*EXTRACTED DATA*:
>>

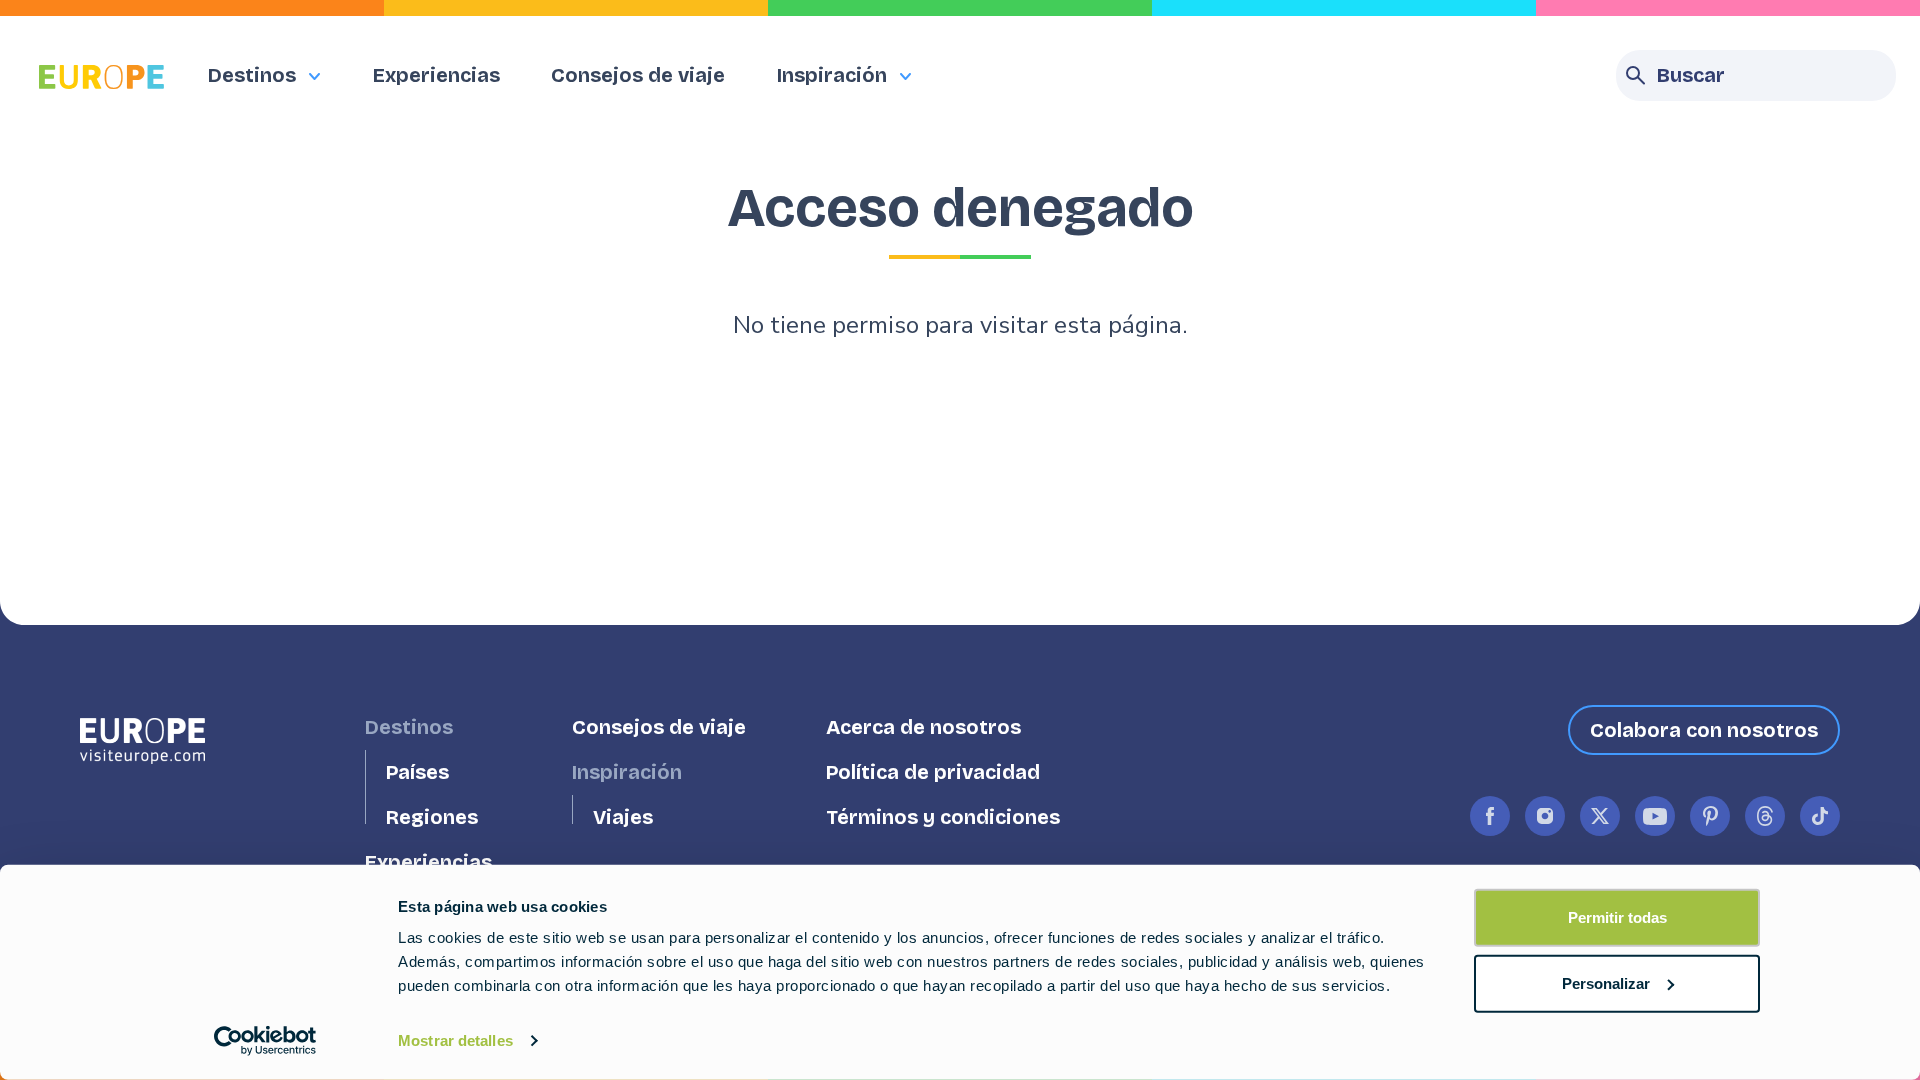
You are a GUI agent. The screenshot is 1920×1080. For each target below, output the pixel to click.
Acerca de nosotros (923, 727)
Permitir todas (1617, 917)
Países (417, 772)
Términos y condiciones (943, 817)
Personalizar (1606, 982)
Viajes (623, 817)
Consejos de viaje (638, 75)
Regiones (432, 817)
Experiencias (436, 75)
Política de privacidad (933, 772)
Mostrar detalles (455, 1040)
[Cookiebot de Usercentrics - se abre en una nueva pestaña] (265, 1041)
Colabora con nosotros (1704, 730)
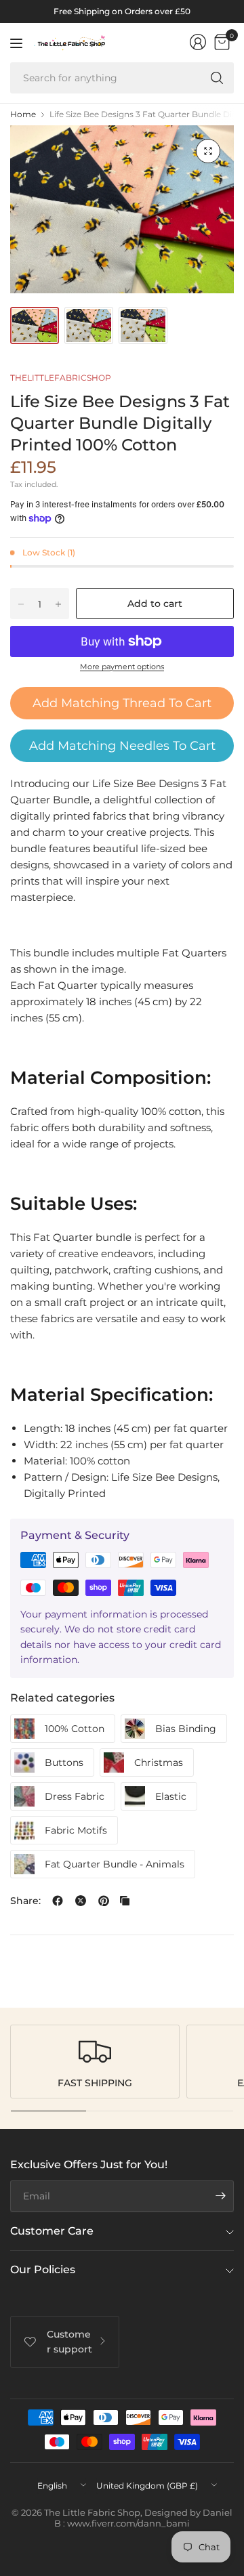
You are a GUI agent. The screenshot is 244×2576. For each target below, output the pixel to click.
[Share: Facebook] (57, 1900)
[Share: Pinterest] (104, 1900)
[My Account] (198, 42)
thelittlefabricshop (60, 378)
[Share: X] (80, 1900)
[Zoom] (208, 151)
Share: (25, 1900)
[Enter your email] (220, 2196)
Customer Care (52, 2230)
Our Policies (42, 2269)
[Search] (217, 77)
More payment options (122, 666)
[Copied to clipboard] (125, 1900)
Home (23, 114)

<<
>>

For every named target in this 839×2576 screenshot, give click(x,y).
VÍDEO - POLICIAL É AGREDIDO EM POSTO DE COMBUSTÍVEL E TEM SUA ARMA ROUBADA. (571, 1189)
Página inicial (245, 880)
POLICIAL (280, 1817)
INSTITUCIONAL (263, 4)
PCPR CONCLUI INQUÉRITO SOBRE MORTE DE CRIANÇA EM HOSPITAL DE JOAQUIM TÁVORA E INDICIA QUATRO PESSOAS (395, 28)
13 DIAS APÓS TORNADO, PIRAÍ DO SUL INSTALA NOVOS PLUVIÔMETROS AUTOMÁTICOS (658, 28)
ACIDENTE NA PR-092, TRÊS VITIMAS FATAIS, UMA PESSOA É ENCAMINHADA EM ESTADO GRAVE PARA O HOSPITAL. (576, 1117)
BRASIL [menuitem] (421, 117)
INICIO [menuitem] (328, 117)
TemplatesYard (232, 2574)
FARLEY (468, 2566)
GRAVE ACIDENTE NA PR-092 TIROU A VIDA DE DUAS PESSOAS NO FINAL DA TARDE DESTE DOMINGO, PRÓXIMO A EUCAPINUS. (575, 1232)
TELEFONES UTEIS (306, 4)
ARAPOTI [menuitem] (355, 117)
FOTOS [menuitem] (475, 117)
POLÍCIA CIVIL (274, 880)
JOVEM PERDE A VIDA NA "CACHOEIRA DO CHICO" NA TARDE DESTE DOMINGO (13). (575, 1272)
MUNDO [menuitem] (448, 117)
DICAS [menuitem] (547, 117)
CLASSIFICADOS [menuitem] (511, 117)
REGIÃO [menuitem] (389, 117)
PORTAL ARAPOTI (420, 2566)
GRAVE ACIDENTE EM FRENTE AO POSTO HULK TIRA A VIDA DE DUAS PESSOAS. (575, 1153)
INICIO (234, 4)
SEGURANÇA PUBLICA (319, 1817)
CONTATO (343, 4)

<<
>>

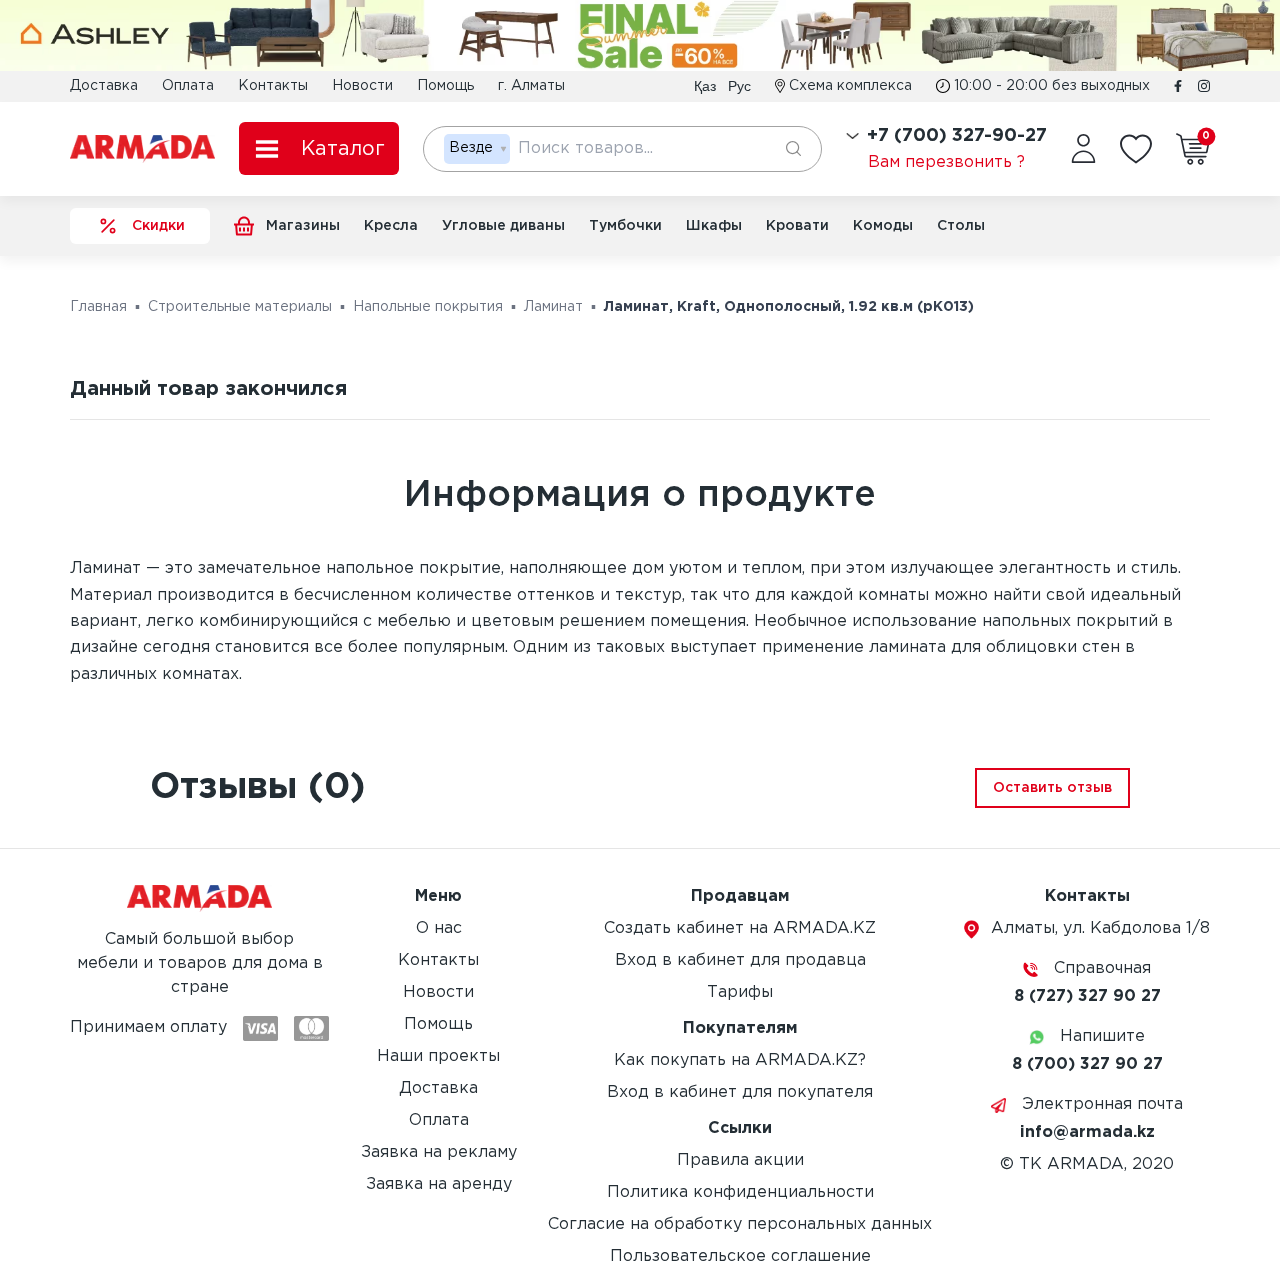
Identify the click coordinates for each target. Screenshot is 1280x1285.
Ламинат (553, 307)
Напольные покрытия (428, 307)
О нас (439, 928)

<<

Copy the lines above exactly. Start with the line containing "You are a GUI agent. The screenshot is 1920×1080.", end with the line containing "Viajes (623, 817)", and include both.

*PROBLEM SOLUTION*:
You are a GUI agent. The screenshot is 1920×1080. For each target below, output the pixel to click.
Acerca de nosotros (923, 727)
Permitir todas (1617, 917)
Países (417, 772)
Términos y condiciones (943, 817)
Personalizar (1606, 982)
Viajes (623, 817)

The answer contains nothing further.